Taking counsel's final submission first, the list of matters set out under the "manifestly excessive" submission makes that point eloquently. It is the very checklist of matters which was put before her Honour in the plea and which, in all relevant respects, was considered by her Honour in arriving at the decision she reached. As Callaway, J.A. said in Bernath, to which he has already referred, a ground of appeal which complains that inadequate weight was given to a relevant factor stands in contrast with a ground that asserts that the judge disregarded such a factor altogether or took an irrelevant factor into consideration. No submission to the effect of either of those propositions was advanced before us, and properly so. I
want for my own part to re-affirm what his Honour said in Bernath[4], that where the complaint is made in terms of weight, an appellate court must be especially cautious not to substitute its own opinion for that of the judge in the absence of identifiable or manifest sentencing error. As his Honour said, the underlying concept pervades the law relating to discretionary judgments and is not limited to the criminal law.
[4]At 277.
Sentencing is a matter of discretion. For my part, where an argument is advanced that, as here, insufficient weight was given to a matter of delay, or the wrong conclusion was reached about whether the sentence would have been any different had this matter been before the sentencing court the first time, I would require considerable persuasion that the conclusion arrived at in relation to that matter was so obviously wrong that this Court would be entitled to conclude that the discretion had miscarried. Callaway, J.A. has already noted, and I will not take time to repeat, that the issue of delay was squarely addressed by her Honour, as was the issue of whether there would have been a different sentence had this count been before the sentencing judge, and I have, for my part, no doubt that it was open to her Honour to conclude, as she did, that the sentence would not or would not necessarily have been the same.

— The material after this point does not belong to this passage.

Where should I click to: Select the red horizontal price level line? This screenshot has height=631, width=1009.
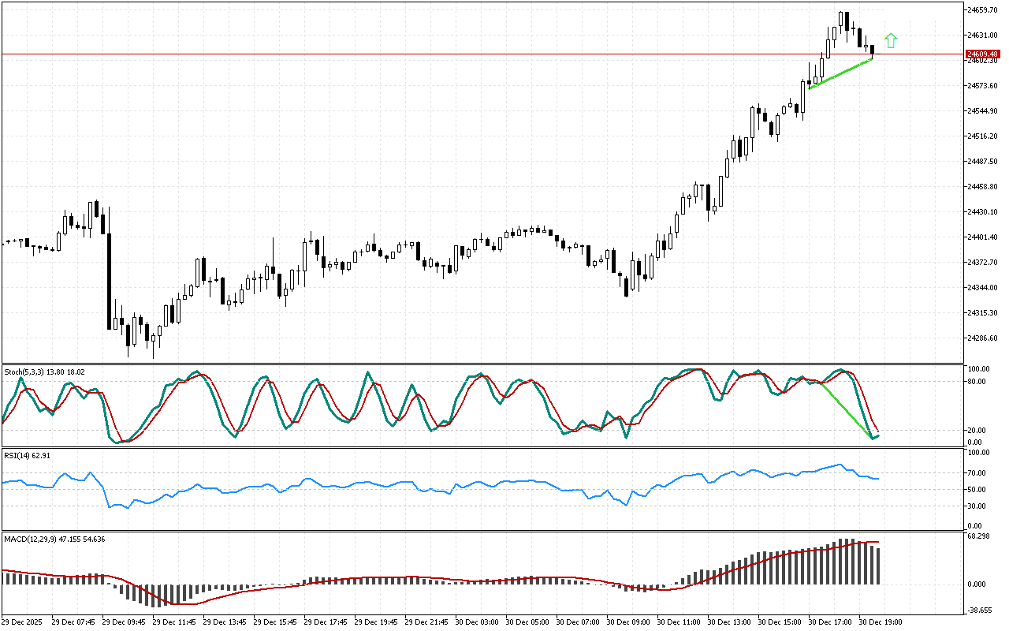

In my opinion, the reasons for decision in relation to sentencing reflect a careful consideration by the sentencing judge of all the relevant matters and, like Callaway, J.A., I see nothing that would suggest error of the kind which would justify appellate intervention, and accordingly I agree in the conclusion that the application should be dismissed.
CHERNOV, J.A.:
I also agree that the application should be dismissed, for the reasons given by Callaway, J.A.
MAXWELL, P.:
The order of the Court is that the application be dismissed.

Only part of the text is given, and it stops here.